大きな掛け声と共に投げられたモーニングスター。暖かな日差しを跳ね返すかのように輝く、その白い球を中心にクルクルと回りながら、茶色の毛玉……いや、ビーバーだろうか……?それらしい外見のバケモン目掛けて、真っ逆さまに落ちていく。フォンフォンと風を斬る音が辺りに響きわたる。その音にいつまでも気づかないほど、バケモンも鈍感ではなかった。


「ひぇっ……!?」


ふと振り返ると、その瞳はモーニングスターを捉えた。確実にこちらに目掛けて一直線に向かってくるそれに、バケモンは悲鳴を上げた。このままあれが頭にでも直撃しようものなら命は無い。やはり、元は一般人の感情の一つなだけあって、生存本能などは人並みに存在するらしい。とっさに右側に走り出してそれを避けると、風のような速さで、公園の中央に向かって走り出した。

モーニングスターには、標的を追尾するような機能など一切備わっていない。遠く離れていくバケモンのことなどお構い無しに、それはドスリと重たそうな音を立てて、真っ逆さまに落ちてしまった。


「……ちっ。」


また狙いが外れてしまった。地面に、その球の先にある棘を突き刺して直立するそれに目をやると、その持ち主である白色の戦士、白雪しらゆき奈波ななみの口からは、思わず舌打ちが漏れ出ていた。

晄と未来の元を離れ、バケモンと対峙してからしばらく経過したが、現状、全くバケモンを浄化できる兆しが見えていなかった。何せ、攻撃がまるで当たらないのである。奈波の武器は、モーニングスターという重量級の打撃武器だ。戦士となったことで基礎的な能力がかなり補強されているとは言え、やはり彼女はただの中学一年生の少女だ。普段通りのやり方でバケモンに攻撃しようにも、その大振りな武器を軽々と振るえるわけもなく、その動きは少々鈍い。それに加えて、敵であるバケモンは相当すばしっこく、殴り掛かる前に気づかれて、逃げられてしまうのだった。

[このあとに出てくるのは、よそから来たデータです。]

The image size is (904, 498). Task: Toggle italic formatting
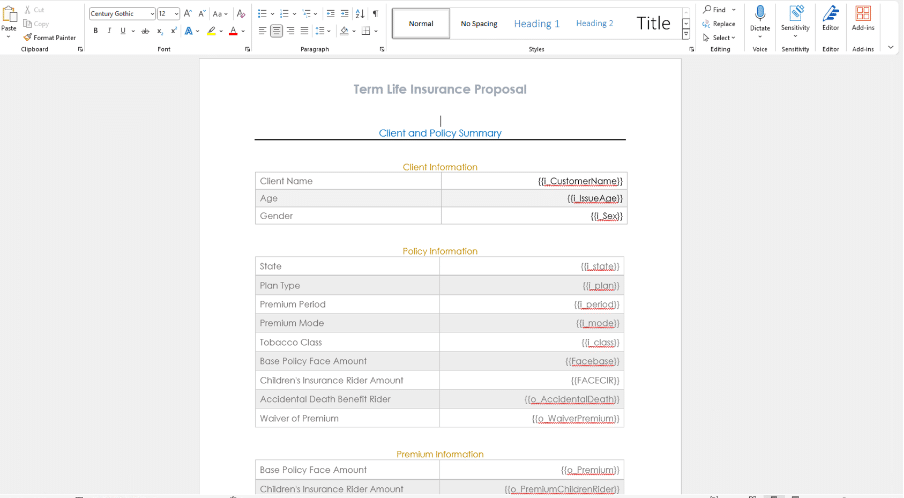coord(108,31)
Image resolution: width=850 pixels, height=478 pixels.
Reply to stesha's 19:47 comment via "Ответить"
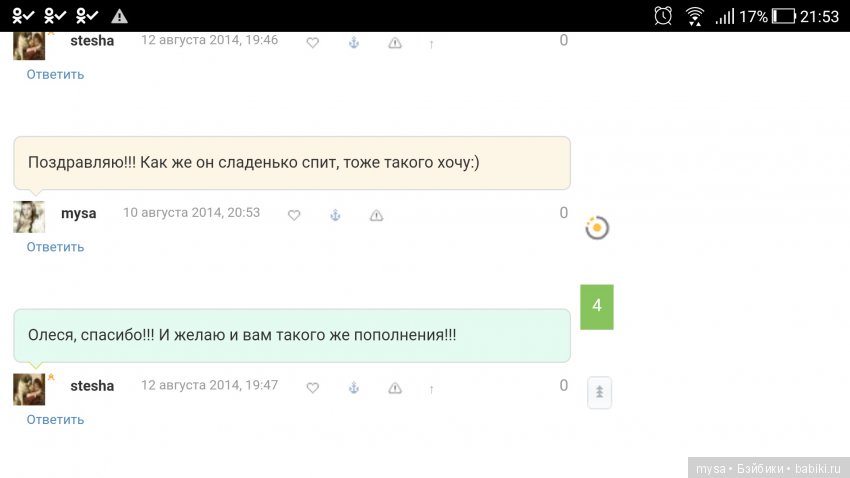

これは、正攻法で戦うのは不可能である。そう判断した奈波が、なんとか絞り出した手段というのが、先程の行動であった。ハンマー投げの要領で、打撃武器を投擲武器として扱うのである。重量のあるものを遠くに投げるのだから、その分一度にかかる時間はけして短いとは言い難い上に、投げ飛ばしたものをまた拾いに行かなければならない分、効率は非常に悪い。だがその分、単純に殴りに向かうよりも、相手には気づかれにくく、突発的な攻撃を仕掛けるのには向いていると、そう奈波は考えたのだ。

ただ、その方法でも幾度か試してみたが、結局はどれも上手くは行かなかった。モーニングスターが刺さった地面に向かい、全身を使ってそれを引き抜く。ぽんっとコミカルな音が鳴りそうな勢いで地面から抜き取ったは良いが、その反動で、奈波は思わず尻もちを着いてしまった。


「大丈夫!?」


すると、後方から声が響いてきた。状況から見て、自分にかけられたものだろうと判断した奈波が後ろを振り返ると、自分と同様に戦士の格好をした未来と目が合った。彼から少し遅れて、晄の姿も現れる。奈波は、少し前の自分の発言を思い返し、気まづそうに視線を逸らし、立ち上がった。


「……まぁ、はい。」

「そっか……ならよかった。」


雑な返事を返すと、視線の先の彼は、それでも十分だと言うように奈波に笑いかけた。彼女の胸の中にあるモヤっとしたものが、僅かにその規模を大きくした。


「……なんだかちょっと苦戦してるっぽかったけど……」


モーニングスターが刺さっていた地面の窪みを見つめながら、晄はそう口にする。それを聞いて、奈波は現状を頭の中で整理して、二人に説明することにした。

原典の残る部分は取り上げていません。